[START LISTED ENTRIES]

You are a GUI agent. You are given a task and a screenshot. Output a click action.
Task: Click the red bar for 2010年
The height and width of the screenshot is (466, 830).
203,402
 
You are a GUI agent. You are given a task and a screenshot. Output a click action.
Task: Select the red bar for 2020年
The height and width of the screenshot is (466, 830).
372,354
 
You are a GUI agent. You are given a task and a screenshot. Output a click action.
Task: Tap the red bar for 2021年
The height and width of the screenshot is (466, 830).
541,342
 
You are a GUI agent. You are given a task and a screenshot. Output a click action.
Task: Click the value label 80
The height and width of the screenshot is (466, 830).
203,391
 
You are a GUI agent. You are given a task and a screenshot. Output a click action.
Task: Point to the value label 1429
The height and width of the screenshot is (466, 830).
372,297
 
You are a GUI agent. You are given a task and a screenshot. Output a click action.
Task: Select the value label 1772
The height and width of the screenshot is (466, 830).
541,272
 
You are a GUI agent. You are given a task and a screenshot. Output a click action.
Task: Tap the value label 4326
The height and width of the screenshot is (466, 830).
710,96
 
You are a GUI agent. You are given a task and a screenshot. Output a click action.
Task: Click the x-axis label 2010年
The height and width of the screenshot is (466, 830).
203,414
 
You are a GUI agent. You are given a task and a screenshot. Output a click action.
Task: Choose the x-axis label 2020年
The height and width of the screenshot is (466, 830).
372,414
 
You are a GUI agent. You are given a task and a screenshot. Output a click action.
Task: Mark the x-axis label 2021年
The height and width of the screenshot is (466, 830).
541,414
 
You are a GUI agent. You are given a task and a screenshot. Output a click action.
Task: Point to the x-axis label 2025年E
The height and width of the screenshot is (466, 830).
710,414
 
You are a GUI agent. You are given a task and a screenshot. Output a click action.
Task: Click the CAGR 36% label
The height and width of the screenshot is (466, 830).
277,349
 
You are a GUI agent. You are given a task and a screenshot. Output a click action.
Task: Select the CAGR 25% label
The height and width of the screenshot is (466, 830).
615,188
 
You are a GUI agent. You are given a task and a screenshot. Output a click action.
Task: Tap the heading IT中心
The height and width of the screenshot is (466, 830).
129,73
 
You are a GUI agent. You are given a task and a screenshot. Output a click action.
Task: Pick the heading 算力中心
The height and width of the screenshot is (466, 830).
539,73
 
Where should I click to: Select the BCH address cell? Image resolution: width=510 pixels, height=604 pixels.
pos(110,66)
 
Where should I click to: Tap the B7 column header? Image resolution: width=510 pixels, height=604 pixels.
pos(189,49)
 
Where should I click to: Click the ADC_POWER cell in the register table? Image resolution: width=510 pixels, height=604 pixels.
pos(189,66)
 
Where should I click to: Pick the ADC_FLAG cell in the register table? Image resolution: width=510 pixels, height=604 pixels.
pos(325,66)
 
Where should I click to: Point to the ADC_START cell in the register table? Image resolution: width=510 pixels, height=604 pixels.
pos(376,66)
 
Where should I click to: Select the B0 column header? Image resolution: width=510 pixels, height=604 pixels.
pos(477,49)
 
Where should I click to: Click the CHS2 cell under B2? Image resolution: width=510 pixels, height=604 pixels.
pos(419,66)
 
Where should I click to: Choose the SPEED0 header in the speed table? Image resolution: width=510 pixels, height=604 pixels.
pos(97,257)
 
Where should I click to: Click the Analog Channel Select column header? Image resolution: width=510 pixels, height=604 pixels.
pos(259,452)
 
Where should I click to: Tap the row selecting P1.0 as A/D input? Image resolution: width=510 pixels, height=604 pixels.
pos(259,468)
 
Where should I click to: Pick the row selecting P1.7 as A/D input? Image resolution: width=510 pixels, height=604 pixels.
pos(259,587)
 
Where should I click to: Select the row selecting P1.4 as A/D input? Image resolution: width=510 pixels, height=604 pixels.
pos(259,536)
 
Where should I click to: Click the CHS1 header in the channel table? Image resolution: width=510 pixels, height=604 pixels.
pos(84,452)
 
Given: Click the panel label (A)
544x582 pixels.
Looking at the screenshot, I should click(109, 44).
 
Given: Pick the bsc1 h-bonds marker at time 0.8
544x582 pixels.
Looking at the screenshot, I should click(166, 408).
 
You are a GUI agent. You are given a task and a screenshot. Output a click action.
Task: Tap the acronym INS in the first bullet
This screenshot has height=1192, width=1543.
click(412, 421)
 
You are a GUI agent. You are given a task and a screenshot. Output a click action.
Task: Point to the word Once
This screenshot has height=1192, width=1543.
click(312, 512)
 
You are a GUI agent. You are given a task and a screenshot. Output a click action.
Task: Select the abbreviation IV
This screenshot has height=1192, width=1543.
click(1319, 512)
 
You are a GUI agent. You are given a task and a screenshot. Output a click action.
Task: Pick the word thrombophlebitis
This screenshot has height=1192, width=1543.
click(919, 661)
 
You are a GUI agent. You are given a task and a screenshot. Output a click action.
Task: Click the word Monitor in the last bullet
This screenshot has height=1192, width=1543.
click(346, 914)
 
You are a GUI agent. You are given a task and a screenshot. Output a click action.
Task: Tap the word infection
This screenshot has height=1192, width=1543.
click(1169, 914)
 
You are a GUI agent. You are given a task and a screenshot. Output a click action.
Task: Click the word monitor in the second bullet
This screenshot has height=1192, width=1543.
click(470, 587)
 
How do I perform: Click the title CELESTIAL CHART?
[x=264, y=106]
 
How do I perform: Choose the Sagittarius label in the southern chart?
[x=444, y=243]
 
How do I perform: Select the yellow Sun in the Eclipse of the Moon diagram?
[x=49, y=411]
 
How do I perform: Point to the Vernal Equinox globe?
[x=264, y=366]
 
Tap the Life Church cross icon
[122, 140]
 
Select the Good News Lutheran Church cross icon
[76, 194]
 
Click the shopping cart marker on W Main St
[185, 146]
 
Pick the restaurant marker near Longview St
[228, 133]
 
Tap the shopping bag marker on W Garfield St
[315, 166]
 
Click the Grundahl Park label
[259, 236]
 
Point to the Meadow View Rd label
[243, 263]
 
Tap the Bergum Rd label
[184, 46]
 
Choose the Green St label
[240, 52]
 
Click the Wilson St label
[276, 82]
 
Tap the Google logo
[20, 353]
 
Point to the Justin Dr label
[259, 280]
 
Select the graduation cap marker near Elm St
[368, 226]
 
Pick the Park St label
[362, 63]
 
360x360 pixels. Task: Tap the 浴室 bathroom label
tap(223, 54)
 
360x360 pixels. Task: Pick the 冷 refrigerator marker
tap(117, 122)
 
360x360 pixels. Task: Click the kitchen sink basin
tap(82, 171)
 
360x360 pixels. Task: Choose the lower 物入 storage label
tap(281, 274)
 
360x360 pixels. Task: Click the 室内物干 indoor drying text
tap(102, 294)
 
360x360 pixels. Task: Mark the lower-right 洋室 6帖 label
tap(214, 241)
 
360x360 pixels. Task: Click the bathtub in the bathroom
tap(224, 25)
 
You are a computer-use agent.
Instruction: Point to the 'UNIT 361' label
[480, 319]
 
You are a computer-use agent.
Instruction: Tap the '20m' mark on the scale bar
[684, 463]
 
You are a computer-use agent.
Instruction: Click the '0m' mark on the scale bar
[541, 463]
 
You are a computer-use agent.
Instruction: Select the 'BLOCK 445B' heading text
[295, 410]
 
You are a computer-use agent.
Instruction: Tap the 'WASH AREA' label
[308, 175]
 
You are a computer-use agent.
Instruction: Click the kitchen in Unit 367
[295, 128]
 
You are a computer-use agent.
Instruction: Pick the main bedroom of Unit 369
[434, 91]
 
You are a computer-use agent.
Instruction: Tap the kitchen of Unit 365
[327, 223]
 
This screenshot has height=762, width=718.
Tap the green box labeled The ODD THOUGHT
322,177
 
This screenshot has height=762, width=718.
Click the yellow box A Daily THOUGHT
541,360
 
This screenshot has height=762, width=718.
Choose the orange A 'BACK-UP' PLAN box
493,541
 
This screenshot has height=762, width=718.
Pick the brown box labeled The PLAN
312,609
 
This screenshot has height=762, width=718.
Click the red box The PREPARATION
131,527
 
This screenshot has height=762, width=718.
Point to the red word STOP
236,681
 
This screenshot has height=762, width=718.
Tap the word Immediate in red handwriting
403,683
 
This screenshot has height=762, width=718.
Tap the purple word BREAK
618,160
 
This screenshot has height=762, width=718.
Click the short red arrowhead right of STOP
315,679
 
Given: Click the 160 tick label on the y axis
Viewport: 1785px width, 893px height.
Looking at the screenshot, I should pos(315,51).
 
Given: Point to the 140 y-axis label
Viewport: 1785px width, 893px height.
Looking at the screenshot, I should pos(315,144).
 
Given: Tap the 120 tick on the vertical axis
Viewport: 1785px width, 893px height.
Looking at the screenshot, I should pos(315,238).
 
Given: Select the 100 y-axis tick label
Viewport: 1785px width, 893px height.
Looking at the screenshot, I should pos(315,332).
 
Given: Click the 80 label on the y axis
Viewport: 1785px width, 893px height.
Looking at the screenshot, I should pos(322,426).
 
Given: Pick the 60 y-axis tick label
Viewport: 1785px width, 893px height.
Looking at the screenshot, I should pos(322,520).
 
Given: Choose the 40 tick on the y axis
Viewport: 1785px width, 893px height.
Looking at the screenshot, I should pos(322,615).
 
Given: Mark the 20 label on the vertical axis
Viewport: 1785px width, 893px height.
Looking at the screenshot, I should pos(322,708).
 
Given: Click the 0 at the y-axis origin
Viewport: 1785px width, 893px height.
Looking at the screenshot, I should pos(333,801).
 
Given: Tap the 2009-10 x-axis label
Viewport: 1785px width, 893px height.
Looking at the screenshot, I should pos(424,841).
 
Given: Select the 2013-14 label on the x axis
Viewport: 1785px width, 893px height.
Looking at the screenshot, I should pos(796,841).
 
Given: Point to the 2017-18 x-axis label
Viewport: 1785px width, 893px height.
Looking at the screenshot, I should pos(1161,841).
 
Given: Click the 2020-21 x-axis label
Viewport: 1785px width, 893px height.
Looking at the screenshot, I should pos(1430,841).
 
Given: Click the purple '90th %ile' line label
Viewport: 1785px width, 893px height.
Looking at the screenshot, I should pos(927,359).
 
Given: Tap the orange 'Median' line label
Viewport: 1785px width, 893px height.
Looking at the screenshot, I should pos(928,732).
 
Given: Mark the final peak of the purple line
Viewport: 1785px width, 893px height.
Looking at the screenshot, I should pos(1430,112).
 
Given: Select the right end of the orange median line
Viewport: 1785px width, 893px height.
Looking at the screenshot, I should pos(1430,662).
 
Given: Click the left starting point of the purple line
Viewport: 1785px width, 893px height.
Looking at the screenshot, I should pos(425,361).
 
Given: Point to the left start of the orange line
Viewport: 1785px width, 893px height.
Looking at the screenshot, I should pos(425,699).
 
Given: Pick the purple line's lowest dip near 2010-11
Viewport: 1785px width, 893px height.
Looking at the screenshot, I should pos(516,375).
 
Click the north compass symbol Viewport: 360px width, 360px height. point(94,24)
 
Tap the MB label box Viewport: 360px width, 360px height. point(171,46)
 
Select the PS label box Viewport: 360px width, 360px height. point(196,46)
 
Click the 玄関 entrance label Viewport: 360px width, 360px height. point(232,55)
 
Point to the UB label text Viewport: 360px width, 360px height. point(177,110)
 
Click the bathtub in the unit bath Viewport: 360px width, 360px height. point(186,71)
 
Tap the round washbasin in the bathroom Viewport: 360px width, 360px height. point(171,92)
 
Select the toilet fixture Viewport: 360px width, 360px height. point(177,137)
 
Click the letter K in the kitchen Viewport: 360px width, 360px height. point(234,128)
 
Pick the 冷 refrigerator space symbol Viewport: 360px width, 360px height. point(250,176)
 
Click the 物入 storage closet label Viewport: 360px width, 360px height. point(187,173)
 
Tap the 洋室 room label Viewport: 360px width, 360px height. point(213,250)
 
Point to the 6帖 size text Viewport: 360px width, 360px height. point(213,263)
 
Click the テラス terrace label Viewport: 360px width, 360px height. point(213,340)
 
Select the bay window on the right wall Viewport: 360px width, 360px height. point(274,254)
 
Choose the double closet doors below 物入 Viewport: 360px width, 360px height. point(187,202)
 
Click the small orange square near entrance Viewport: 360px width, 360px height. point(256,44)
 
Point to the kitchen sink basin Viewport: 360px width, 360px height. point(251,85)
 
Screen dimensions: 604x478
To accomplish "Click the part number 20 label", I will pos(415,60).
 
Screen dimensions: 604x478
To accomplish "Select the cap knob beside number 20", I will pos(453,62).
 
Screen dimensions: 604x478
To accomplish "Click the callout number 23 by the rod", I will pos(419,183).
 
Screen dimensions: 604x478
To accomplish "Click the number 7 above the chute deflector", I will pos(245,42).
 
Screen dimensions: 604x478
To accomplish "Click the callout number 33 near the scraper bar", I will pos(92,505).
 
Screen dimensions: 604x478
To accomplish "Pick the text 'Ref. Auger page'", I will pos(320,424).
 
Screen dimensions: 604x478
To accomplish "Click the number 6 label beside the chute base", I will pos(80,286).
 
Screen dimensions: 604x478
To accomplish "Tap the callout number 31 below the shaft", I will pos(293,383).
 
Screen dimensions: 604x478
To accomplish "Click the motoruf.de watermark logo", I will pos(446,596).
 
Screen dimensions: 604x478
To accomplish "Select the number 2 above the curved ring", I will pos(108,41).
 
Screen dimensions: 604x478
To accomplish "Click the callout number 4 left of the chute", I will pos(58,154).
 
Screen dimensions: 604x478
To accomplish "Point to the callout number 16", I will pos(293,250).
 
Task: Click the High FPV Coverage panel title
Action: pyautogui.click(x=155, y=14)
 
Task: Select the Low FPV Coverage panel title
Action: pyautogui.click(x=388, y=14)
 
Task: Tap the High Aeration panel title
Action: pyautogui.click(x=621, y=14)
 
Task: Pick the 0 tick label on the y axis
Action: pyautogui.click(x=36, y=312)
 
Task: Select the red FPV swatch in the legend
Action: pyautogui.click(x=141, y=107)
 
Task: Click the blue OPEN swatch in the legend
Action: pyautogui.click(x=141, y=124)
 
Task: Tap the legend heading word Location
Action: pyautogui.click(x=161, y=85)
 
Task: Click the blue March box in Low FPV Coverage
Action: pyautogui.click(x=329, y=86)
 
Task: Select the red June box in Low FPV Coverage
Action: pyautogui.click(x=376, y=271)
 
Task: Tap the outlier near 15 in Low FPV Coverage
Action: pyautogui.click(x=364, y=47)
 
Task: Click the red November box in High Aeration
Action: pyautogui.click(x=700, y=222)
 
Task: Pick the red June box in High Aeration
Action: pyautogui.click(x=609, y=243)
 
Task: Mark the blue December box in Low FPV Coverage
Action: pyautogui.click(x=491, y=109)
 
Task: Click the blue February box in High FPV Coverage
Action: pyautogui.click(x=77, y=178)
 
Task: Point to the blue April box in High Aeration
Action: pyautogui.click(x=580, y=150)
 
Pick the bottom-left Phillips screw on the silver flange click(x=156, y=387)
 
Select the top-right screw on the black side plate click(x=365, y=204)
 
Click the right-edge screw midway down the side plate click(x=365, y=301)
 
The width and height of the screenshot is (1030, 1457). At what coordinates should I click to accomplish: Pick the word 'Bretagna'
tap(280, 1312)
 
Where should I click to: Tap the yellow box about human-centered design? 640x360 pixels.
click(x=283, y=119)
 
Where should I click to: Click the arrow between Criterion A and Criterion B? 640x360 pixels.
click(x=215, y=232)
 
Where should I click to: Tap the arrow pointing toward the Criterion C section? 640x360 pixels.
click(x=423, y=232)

[END LISTED ENTRIES]

INSTRUCTIONS TO FOLLOW: Pull out every line of the listing above that contains the word "icon". Only matches with the same capitalization count.

SOLUTION:
Tap the Life Church cross icon
Select the Good News Lutheran Church cross icon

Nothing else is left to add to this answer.